Saturday, November 25th, 2017

For years the press has been telling us that industries that hire mostly men must be bad for women, Steve Sailer notes:

Instead, however, we see that careers where women are most abundant and most ambitious, such as television and movies, are where they are most exploited.

Why? It’s simple supply and demand.

Conversely, just as women got the vote way back in 1870 in the frontier states of Wyoming and Utah because cowboys wanted to encourage schoolmarms to migrate, women tend to be treated rather well by lonely male employees in industries where they are rare.

For example, secretaries at midcentury Lockheed Aircraft, such as my mother and her friends, tended to do quite well for themselves in acquiring husbands. After my mother was widowed when her Marine first husband was killed in combat on Iwo Jima in early 1945, she found my engineer father. They were married from 1946 until her death in 1998.

My father wasn’t a genius engineer. His career was spent figuring out how to keep the more brilliant designers’ envelope-pushing airplanes, such as the F-104, from crashing. And he was socially awkward. But he was a good man.

My mother’s best friend married another engineer, Henry Combs. They were married from 1948 until her death in 2013. Ben Rich called Henry a “genius” in his superb memoir Skunk Works about Lockheed’s legendary R&D wing that Rich led. Combs became the technical director of the Skunk Works and, according to Rich, was the chief designer of the 2,000-mph SR-71, the most awesome airplane ever built.

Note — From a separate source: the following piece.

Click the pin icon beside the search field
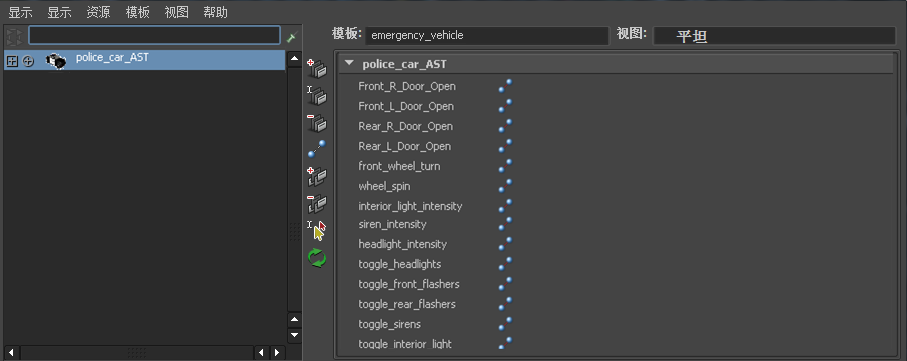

The founder of the Skunk Works, Kelly Johnson, America’s most famous aeronautical engineer, married a girl in the Lockheed accounting department in 1937. When she was dying in 1969, she explained to Kelly that he was too busy to take care of himself, so she had arranged for him to marry his secretary, which he did. When his second wife was dying, she in turn found a third wife for him.

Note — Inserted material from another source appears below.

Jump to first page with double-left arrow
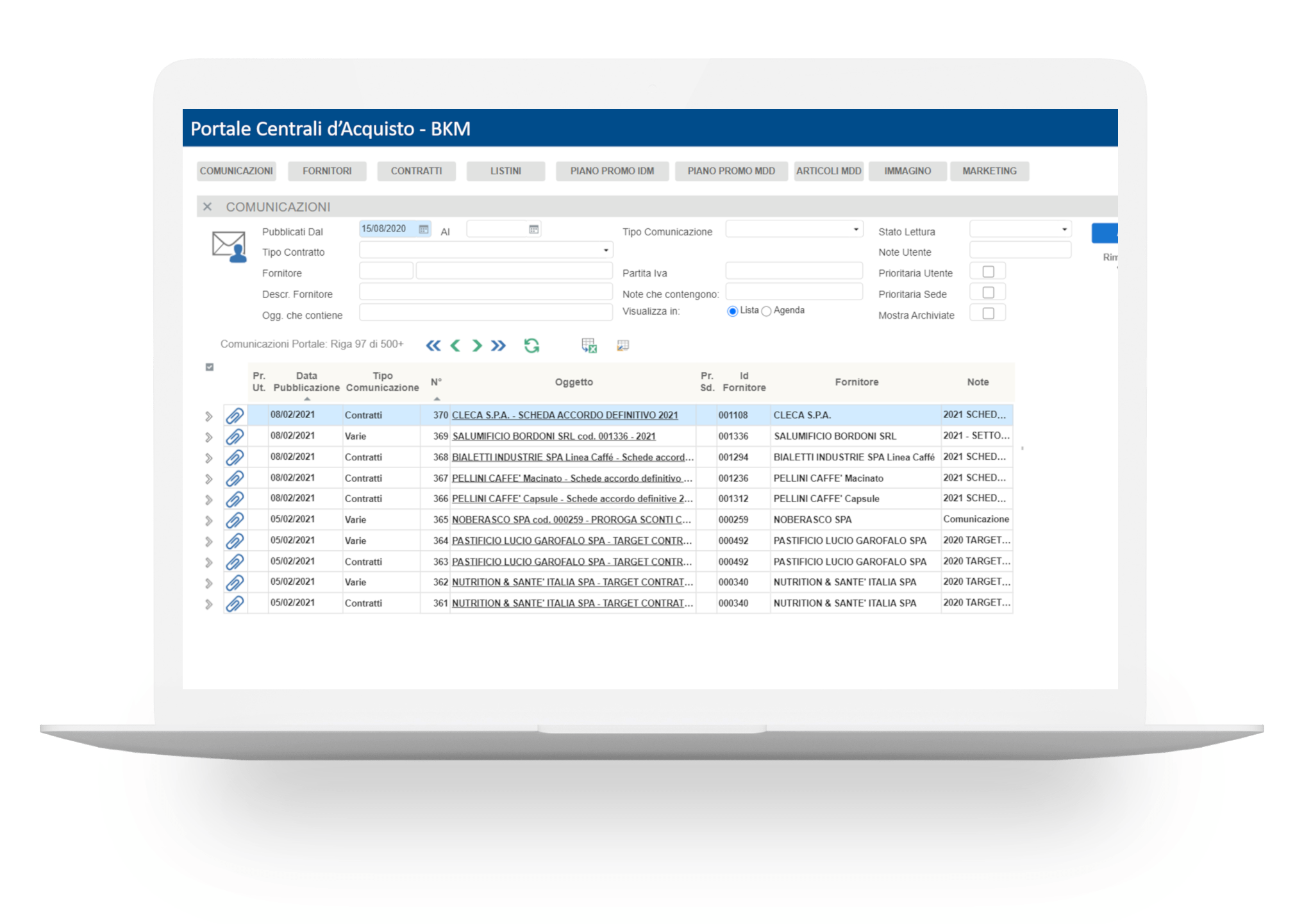Viewport: 1304px width, 924px height. [433, 346]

But that was Kelly Johnson in the bad old days in a conservative industry. In contrast, in progressive media industries in feminist 2017, alpha males like Weinstein and Rose treat women more like Ismail the Bloodthirsty did.

The female sex has shown that their emotional responses have not yet evolved to deal well with modern visual media. Women tend to be too impressed by the men on screen and too hell-bent to get themselves on screen.

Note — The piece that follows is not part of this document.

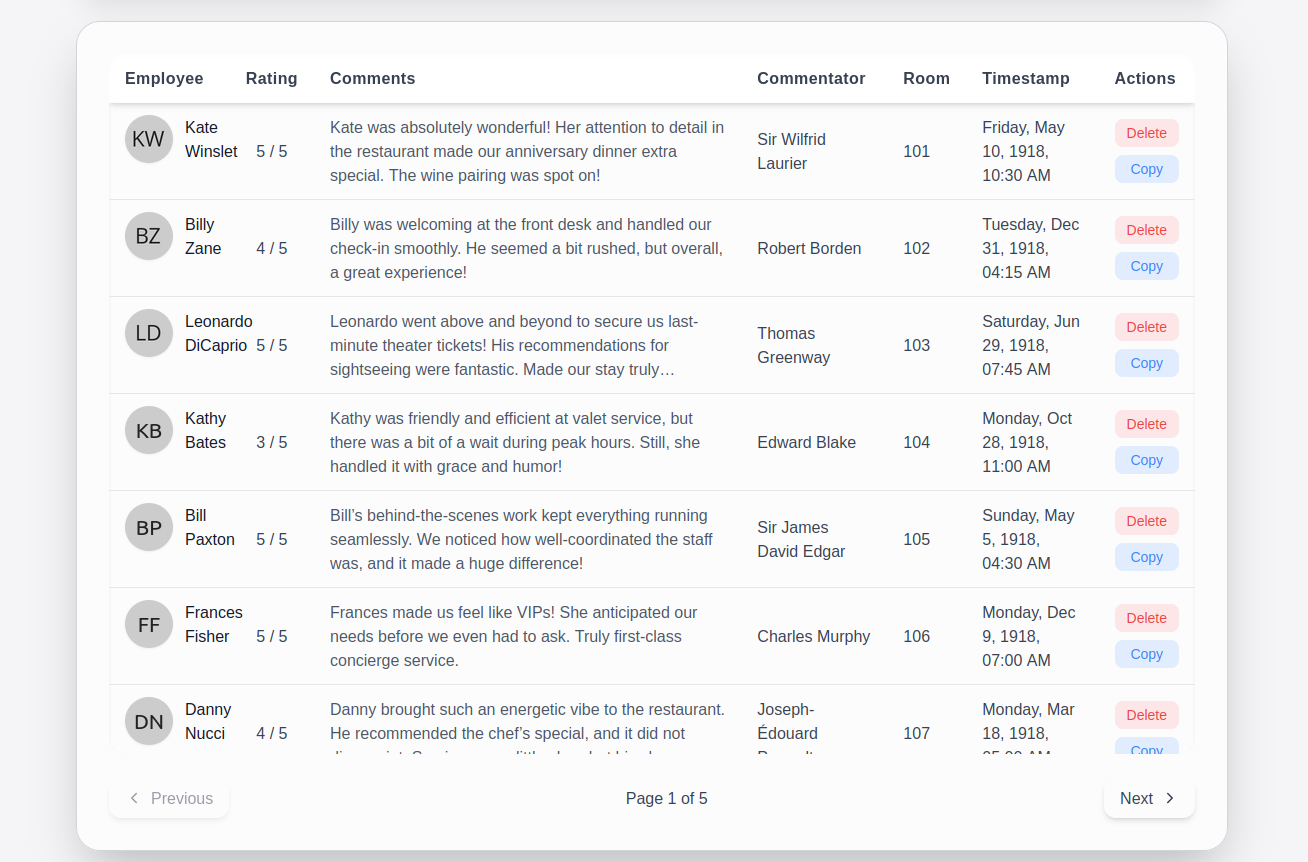Copy Frances Fisher's review
Screen dimensions: 1308x862
[x=1146, y=654]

In one of Philip Roth’s lesser novels, The Dying Animal, the narrator is a 62-year-old college professor who seduces one of his undergraduate students every semester and then discards her for a new one the following semester. How does the old dog do it? He moonlights on the local PBS channel as an arts expert for a few minutes per week. This might not seem like much fame, but for a 19-year-old coed, Roth’s narrator explains, “They are helplessly drawn to celebrity, however inconsiderable mine may be.”